I think the last time Stream Of Passion graced this particular stage was in headlining the 2014 Dames of Darkness Festival, although we did see them backing, and supporting, Anneke van Giesbergen in the UK on the rather brilliant Gentle Storm tour in 2015, but as both of those occasions were mainly about promoting the band’s last studio album, A War Of Our Own, the set list for these farewell shows was at least partly chosen by the fans, which meant it was a nice overview of the band’s entire career.

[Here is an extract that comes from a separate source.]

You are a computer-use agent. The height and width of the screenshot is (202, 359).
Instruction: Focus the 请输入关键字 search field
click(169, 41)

After a suitably dramatic intro tape, the band entered one by one, and began with a couple of songs from the last album, the powerful ‘Monster’ followed by the title track, and it was obvious the band were determined to go out on a high, at least as far as the UK was concerned, as they sounded excellent, with the power of the songs laced with a strong streak of the epic, and Marcela Bovio’s immense vocal range giving the songs their emotional power. ‘In The End’ saw the first appearance of her Flying V shaped violin, which not only gives the band a unique visual focal point, but adds even more depth to their sound and introduces a melancholy, almost, yes, gothic element, although it could have been higher in the mix. If this farewell was to be an emotional show, the band, and fans, had chosen the songs well, as Marcela said, all the songs seemed to be the dramatic ones, but she seemed to appreciate this and gave us a superb performance. There was even an opportunity to hear songs from the first album released under the Stream of Passion name, when the band were a project of Arjen Lucasson, although two of them were saved for the second encore, the main set was graced with a tremendous ‘Out In The Real World’.

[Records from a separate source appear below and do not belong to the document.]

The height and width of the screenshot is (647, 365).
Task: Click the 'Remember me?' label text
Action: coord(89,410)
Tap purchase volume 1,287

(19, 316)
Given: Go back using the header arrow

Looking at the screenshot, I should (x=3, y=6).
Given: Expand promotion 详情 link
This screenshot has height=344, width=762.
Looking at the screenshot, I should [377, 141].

The band have been playing their cover of Radiohead’s ‘Street Spirit’ for a while now, and it does fit both Marcela’s voice and gives the set a change of pace, tonight it was almost at the end of the main set, leading straight into ‘This Endless Night’, which brought things to a suitable climax. However, if I have a serious criticism of this show, it’s that this part of the set lasted barely an hour, which, for a headliner’s farewell performance in this country, is not good enough. Yes there were three bands on the bill, and the Robin always has a curfew on a Sunday, but this was very disappointing, and cast a bit of a shadow over what was otherwise a memorable gig.

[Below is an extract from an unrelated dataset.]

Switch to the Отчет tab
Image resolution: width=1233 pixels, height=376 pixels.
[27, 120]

For all the brevity of the main set, there was quite a lengthy encore, opened by Marcela singing another cover, Sonata Arctica’s ‘I Have A Right’, accompanied only by Jeffrey Revet on piano, before going into what was the highlight of the show, ‘The Curse’, but only after Marcela had taught the crowd to join in on the chorus, then to finish the show it was back to the band’s debut as they ended their final visit to the UK with, perhaps appropriately, ‘Nostalgia’ and a cracking ‘Haunted’, which was a genuine high note to finish on. Farewell, Stream of Passion, you will be missed.